浄土系以外の仏教では「教行証」を宗としますが、親鸞の浄土真宗では「教行信証」で、「信」が肝になっています。何故「信」なのか。私たちが何かを信じたとき、そこには何ら思惟の入り込む余地はありません。つまり、親鸞の「信」は「人間意識」「二次的意識」を封じて、一気に「仏の意識」「三昧の意識」「一次的意識」に導くという、「信」をもって「易行」となすという意味が込められています。従って、「南無阿弥陀仏」の称名には何ら意味があってはならず、「無意味の意味」「義なきを義」とするものでなくてはなりません。念仏称名のとき、そこには「無分別の分別」「無知の知」「無意味の意味」「義なき義」「無作の作」が現成して、「仏の世界」が開示されると言うことになります。

 

「ぼくは、現在の問題で不可解だと思うのは、現在、オウム真理教の問題が出たってことで、この場合、いってみれば、これを単に法律的な刑罰の問題にゆだねてしまうってことは、仏教としては死んだってことを意味します。つまり、それくらい重要な、信仰、不信ってことについては、重要な問題を提起しているわけです。

だから、これに対して、文句があったり、否定的な意思があったりするならば、浄土真宗の教団は、教団としても、それから、個々の僧侶としても、これを徹底的に否定するとか、批判するとかってことをやったらいいんですけど、そんなやつはひとりもいないわけです。浄土真宗の教団にはひとりもいません。ただ、現在の市民社会における善悪の常識、つまり、法律の常識のあとにしたがって、それに遠慮しながら、あれは仏教じゃないので、悪の宗教で、あれが悪だからといって宗教法を改定するのはおかしいみたいな言い方をことごとくやっています。」

 

この「仏教業界」批判は至当だと思います。オウム事件は日本の倫理の根底を揺るがす大事件だったにもかかわらす、仏教業界からは殆ど確たる見解が示されなかったというのは事実です。見解が示されなかったというより、示すことが「出来なかった」というのが実情だったのでしょう。仏教界としては、この事件を機に、仏教の存在意義を示す好機であったにもかかわらず、それが出来ず、却って吉本のような「主体なき理性」「主知主義者」の批判を甘受しなければならないとは、無様としか言い様がありません。

 

しかし「徹底的に否定するとか批判するとかってことをやったらいいんですけど、そんなやつはひとりもいないわけです。」というのは嘘で、ある本を出版した名も知れぬ者がいたし、その本を真剣に読んだ人々がいたというのは確かな事実なのです。

 

「つまり、慈悲っていうことを抜かしたら、そんなのは宗教でもないし、仏教ではないっていうくらい重要な概念です。浄土真宗でも重要な概念ですけど、どこの宗派でも、仏教である限りは、慈悲っていうことは、非常に重要な概念になります。

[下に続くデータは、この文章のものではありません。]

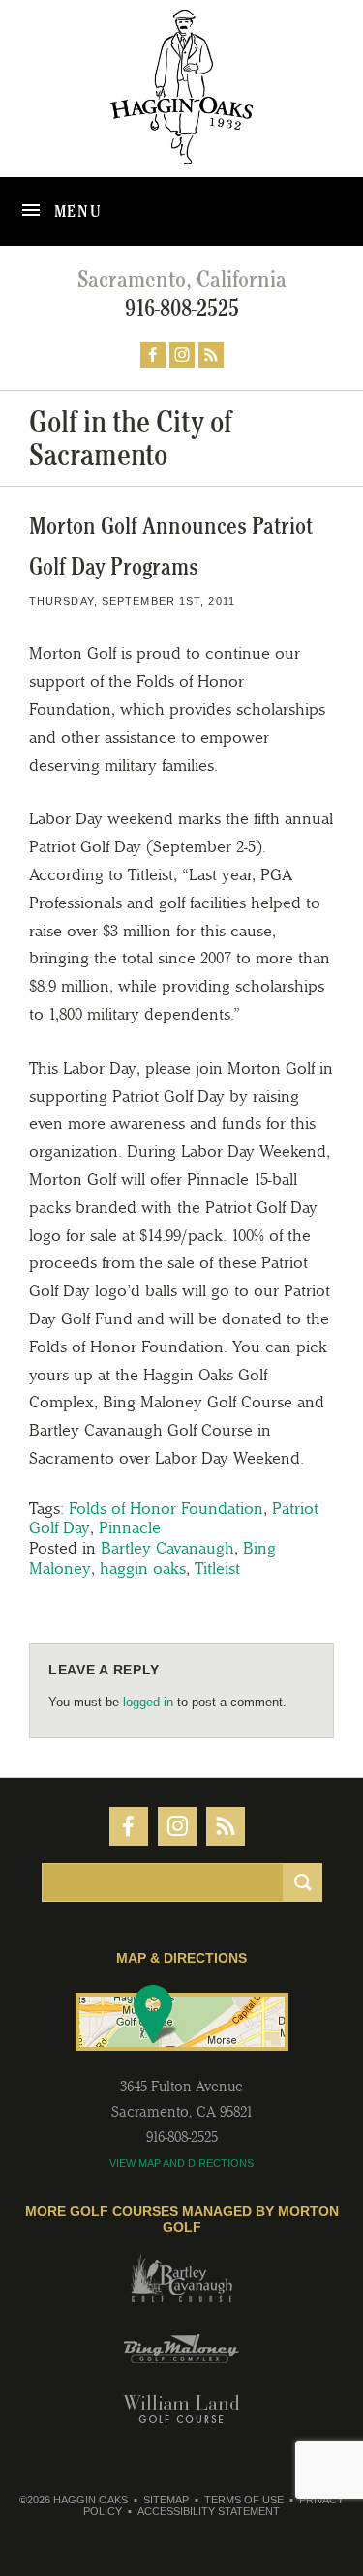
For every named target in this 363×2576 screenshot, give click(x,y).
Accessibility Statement (208, 2511)
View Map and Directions (181, 2163)
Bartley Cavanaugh (167, 1547)
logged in (148, 1702)
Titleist (217, 1568)
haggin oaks (143, 1568)
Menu (76, 211)
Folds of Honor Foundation (166, 1508)
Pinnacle (130, 1527)
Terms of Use (244, 2499)
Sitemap (166, 2499)
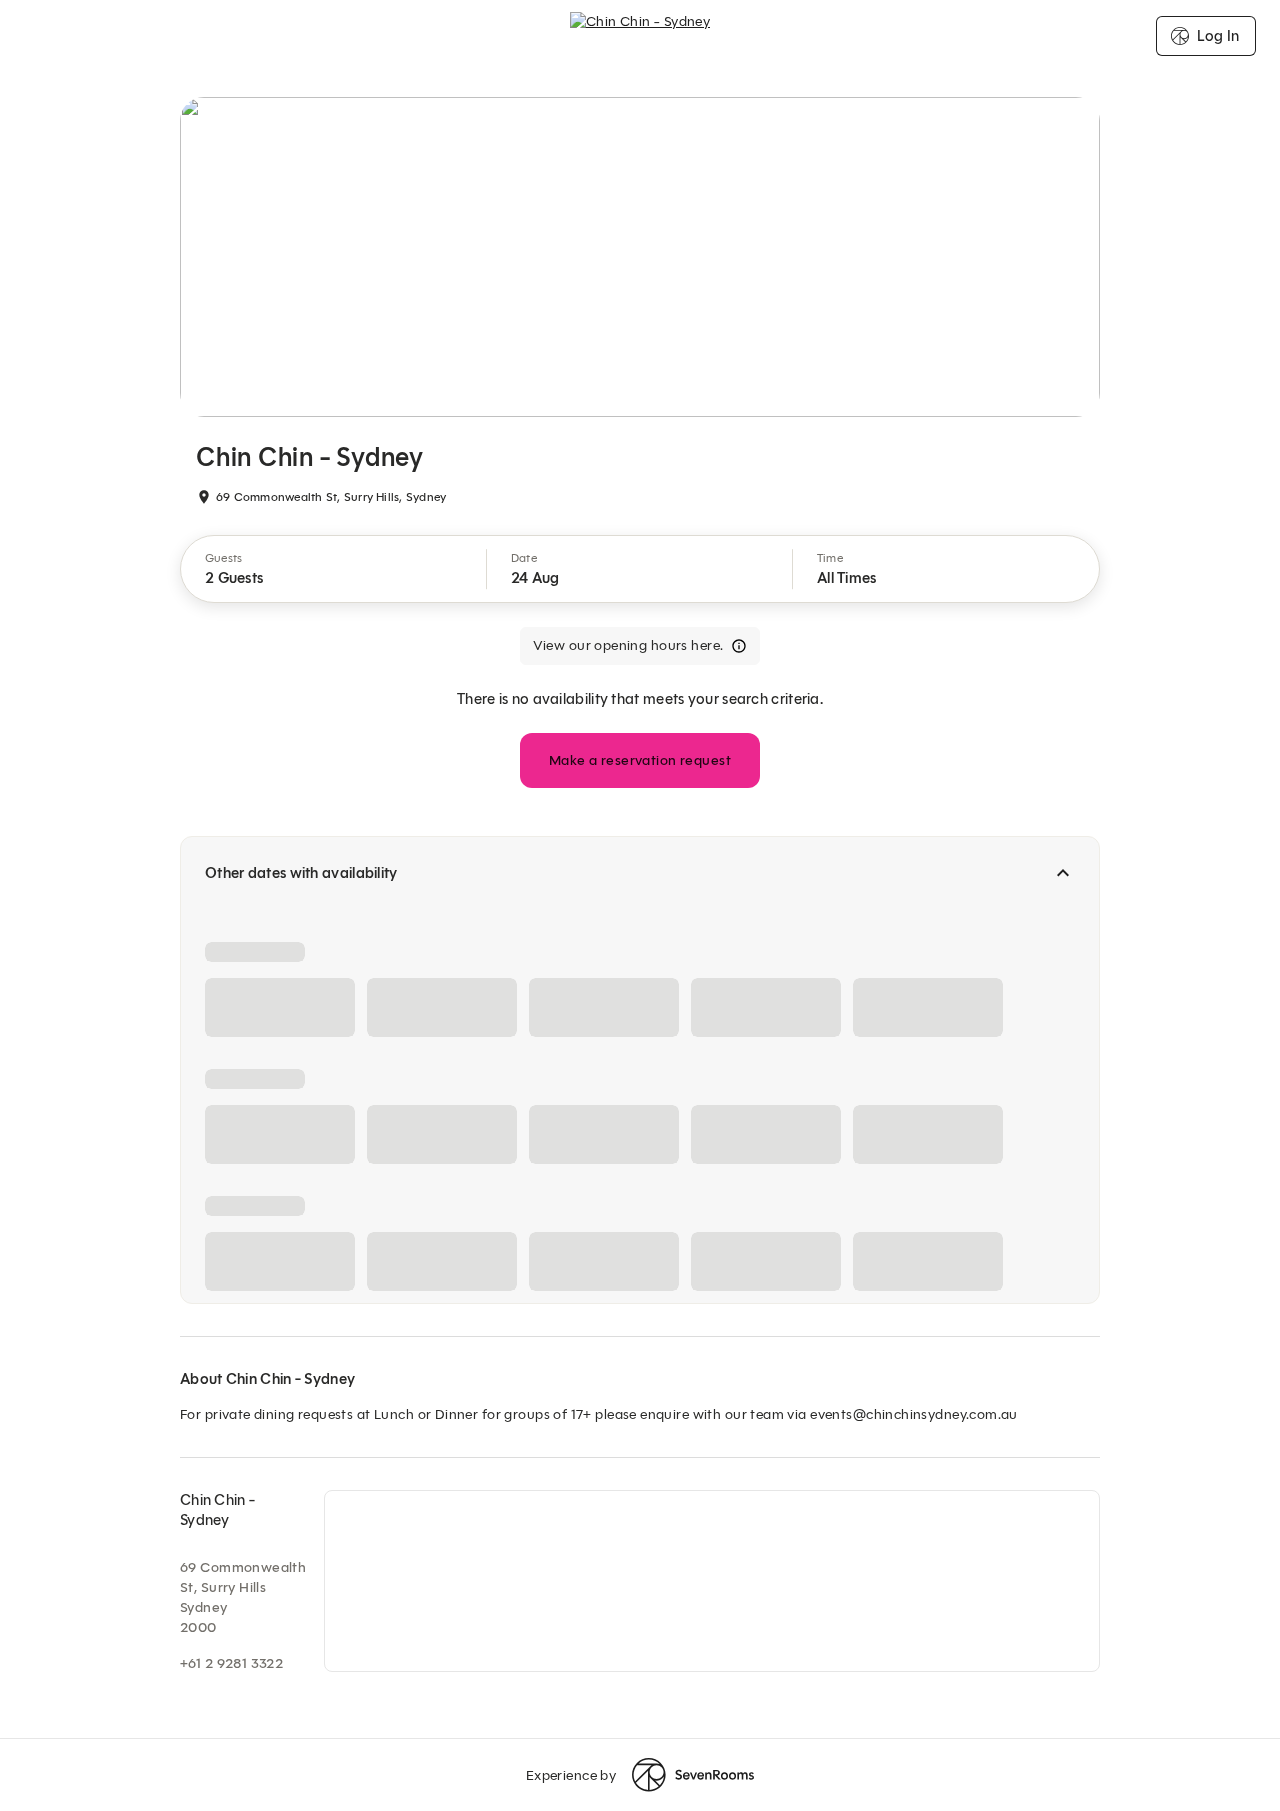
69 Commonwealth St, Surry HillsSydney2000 (243, 1597)
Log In (1218, 36)
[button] (334, 569)
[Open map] (712, 1581)
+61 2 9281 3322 (231, 1663)
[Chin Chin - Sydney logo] (640, 36)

それだけど、ちっとも、オウム真理教の善悪くらいの問題だったらば、自分たちがそれを包み込んでいけるっていう、包み込んでなおかつ、善悪の問題、それから、信仰の問題を提起できるっていうような、そういう坊さんが一人ぐらいいてもいいんだけど、そんなのいないわけです。」

 

誰でもが、今現在も体験しつつある三昧においては、善も悪もない、つまり人間の道徳を超越して、しかも道徳を抱擁しているということがわかれば、オウム信者達も救われる筈です。罪の重さに苦しめば苦しむほど、それに比例して阿弥陀仏に摂取されて、その暖かい懐に抱かれているという実感が湧いてくる筈です(尤もこの道理を真に理解(体得)することは容易ではありませんが)。罪の意識に苛まれるオウム信者達は悟りを得るための十分な資格を得ているのです。ほんのちょっとだけ彼らを揺すぶってやれば悟りは必定なのです。